Kumala semakin bimbang, namun bayangan pengkhinatan suami dan kawan dekatnya, sungguh tak bisa hilang dari ingatan. Ada yang berdenyut perih di dada Kumala.

“Bu,…” hening menjeda sesaat, Kembali Kumala menarik nafas panjang dan menghembuskan perlahan. Sementara di seberang sana, bu Fatimah sedikit heran dengan Kumala yang tak seceria biasanya. Bawaan bayi kah? “Mala boleh pulang ke rumah, Ibu?” lolos juga pertanyaan itu. pertanyaan yang sedikit ambigu sebenarnya, namun sebagai orang tua, bagaimana pun firasat tak enak yang muncul di relung hati, bu Fatimah tetap berfikir positif.

“Ya Allah, Nduk, boleh to.
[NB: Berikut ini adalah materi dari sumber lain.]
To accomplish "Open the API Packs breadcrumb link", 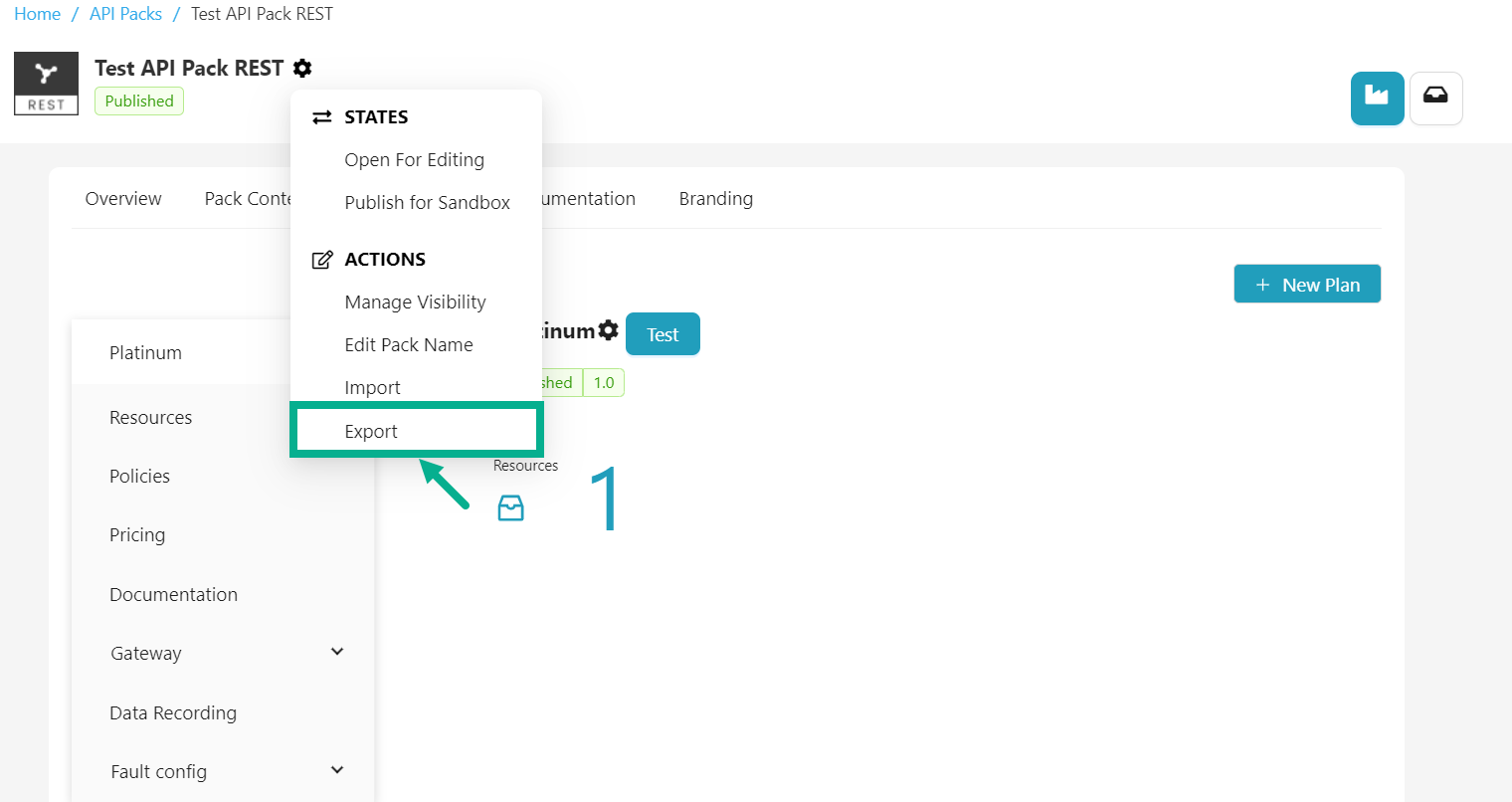I will [125, 14].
Bagus kamu disini, sawah Bapakmu mungkin minggu depan sudah panen, ajak Dirham kesini sekalian, ibu lihat suamimu senang melihat orang-orang kalau lagi panen.” Ceria suara bu Fatimah, sebab mendengar Kumala yang sedang hamil. Ada rasa haru juga sebenarnya, sebab putri satu-satunya sedang mengandung. Entahlah namanya seorang ibu, naluri keibuannya terhadap anak, begitu kuat.

“Benarkah, Bu. Aku pengen lihat orang-orang panen, Bu.”
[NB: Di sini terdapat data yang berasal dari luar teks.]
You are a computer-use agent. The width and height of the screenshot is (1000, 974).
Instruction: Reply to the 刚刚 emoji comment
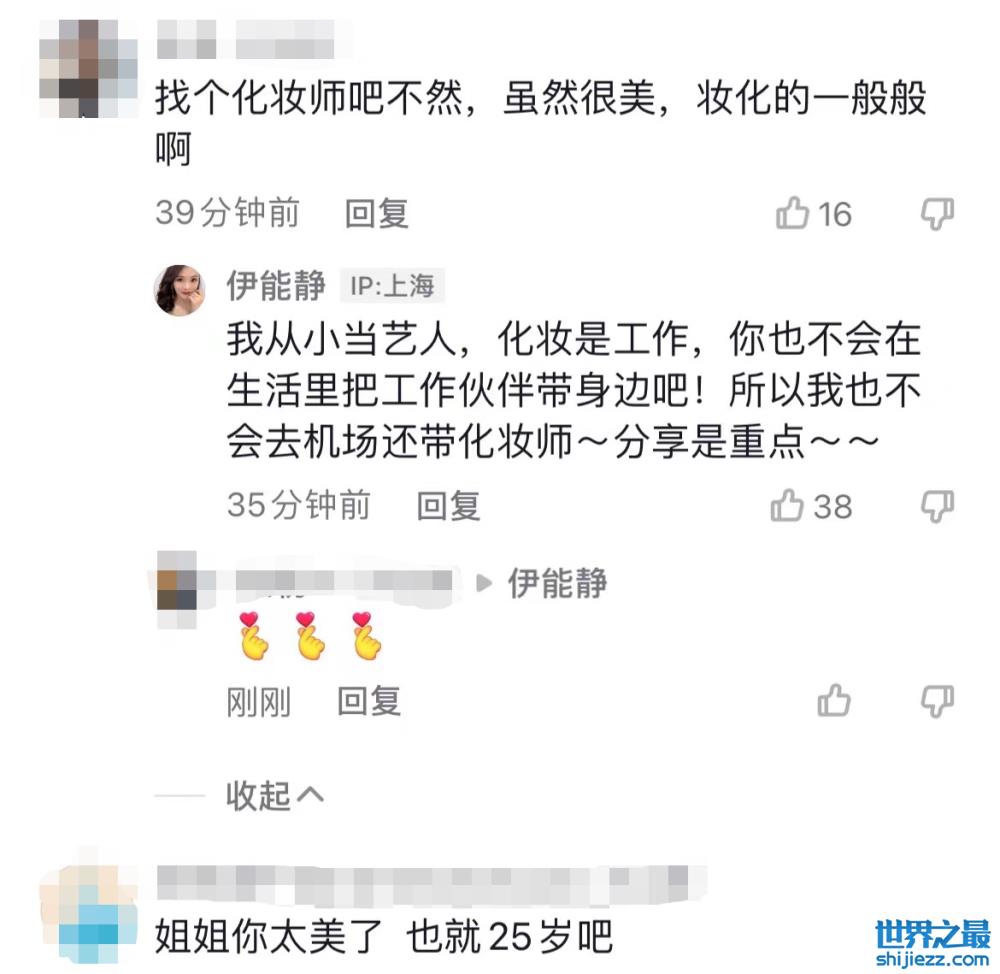coord(369,700)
“Iya, datanglah, ibu tunggu.”

Lalu Kumala segera mengakhiri percakapan mereka. Lega. Ada perasaan lega di hati Kumala, sebab diizinkan pulang. Meski mungkin persepsi dirinya dan ibu berbeda. Namun yang penting pulang dulu. Kumala ingin mengobati luka-luka yang ia rasa, dengan caranya sendiri.

“Katakanlah, Mas, bila aku ada kurang, jangan cari pelampiasan di luar sana, tapi ajari aku. Aku tak terlalu berpendidikan tinggi seperti perempuan yang lain, Mas.” bila Kumala sudah mengucap seperti itu, maka dekapan dan kecupanlah yang akan Dirham berikan.

Meski hanya lulus SMU dan berasal dari desa, namun Dirham tak pernah malu membawa istrinya kemana-mana, bahkan bila ada acara yang diadakan dari kantor, maka Dirham paling antusias membawa istrinya. Dan Kumala pun pandai menempatkan diri di tengah-tengah kalangan menengah atas itu.

Kumala menghapus air mata yang kembali luruh di pipi mulusnya. Bayangan keintiman suaminya dan Fiona menari-nari di benaknya. Sedekat apa mereka selama ini. sudah berapa kali mereka melakukannya, jalan berdua, menghabiskan waktu bersama, hingga berzina di kamar.

Sakit, ya Allah. Batin Kumala pedih.

Kumala terperanjat kaget, saat ia hendak berdiri dari ruang tamu, mbak Kirana sudah berdiri di pintu sambil mengucap salam, dengan tatapan menuju tepat di wajah Kumala yang pipinya masih dibasahi air mata.